The EU General Court will making a ruling next week on Ireland’s 13 billion euro Apple tax case.
The European Union’s second highest court will deliver its verdict next Wednesday.
The European Commission ruled in 2016 that the Irish state had given undue tax benefits worth 13 billion euro to Apple, which is illegal under EU state aid rules, and said it allowed the tech giant to pay substantially less tax than other businesses.
Ireland was ordered to recover the illegal aid, plus interest.
The commission found that Ireland gave Apple illegal state aid by allowing it to pay an effective 1% corporation tax.
The company and the Irish Government appealed against the commission’s ruling on the grounds that the tax treatment did not break Irish or EU law.
The money has been held in an escrow account meaning the proceeds cannot be released until there has been a final determination in the European courts over the validity of the commission’s decision.
Ireland’s open economy is based on low corporate taxation among other incentives to attract multinationals. In Apple’s case it was significantly below the standard 12.5% imposed on income.
The Irish Government opposes any effort to force it to change its taxation practices, which have tempted some of the world’s leading financial and technology firms to set up base in Dublin.
In April, RISE TD Paul Murphy called for the money to go towards the nation’s response to the coronavirus pandemic.
Tanaiste Leo Varadkar said at the time: “It’s a very disingenuous question and solution.
“The truth is whether the state withdraws its appeal or not is irrelevant. Apple is appealing this judgment as well. So this will continue to be a matter for courts no matter what the Government does.”
The judgment has been listed for 11am on Wednesday July 15.

Data:
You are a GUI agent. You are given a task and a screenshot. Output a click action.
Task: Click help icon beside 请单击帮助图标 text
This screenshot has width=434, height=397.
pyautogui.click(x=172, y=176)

Problems to solve:
- A) In the article on the Apple tax case, what effective corporation tax rate did the European Commission find that Ireland allowed Apple to pay?
- B) From the article on the Apple tax case, copy the passage starting with "The European Commission" and going on through "1% corporation tax.".

Answers to the problems:
- A) An effective corporation tax rate of 1%.

- B)
The European Commission ruled in 2016 that the Irish state had given undue tax benefits worth 13 billion euro to Apple, which is illegal under EU state aid rules, and said it allowed the tech giant to pay substantially less tax than other businesses.
Ireland was ordered to recover the illegal aid, plus interest.
The commission found that Ireland gave Apple illegal state aid by allowing it to pay an effective 1% corporation tax.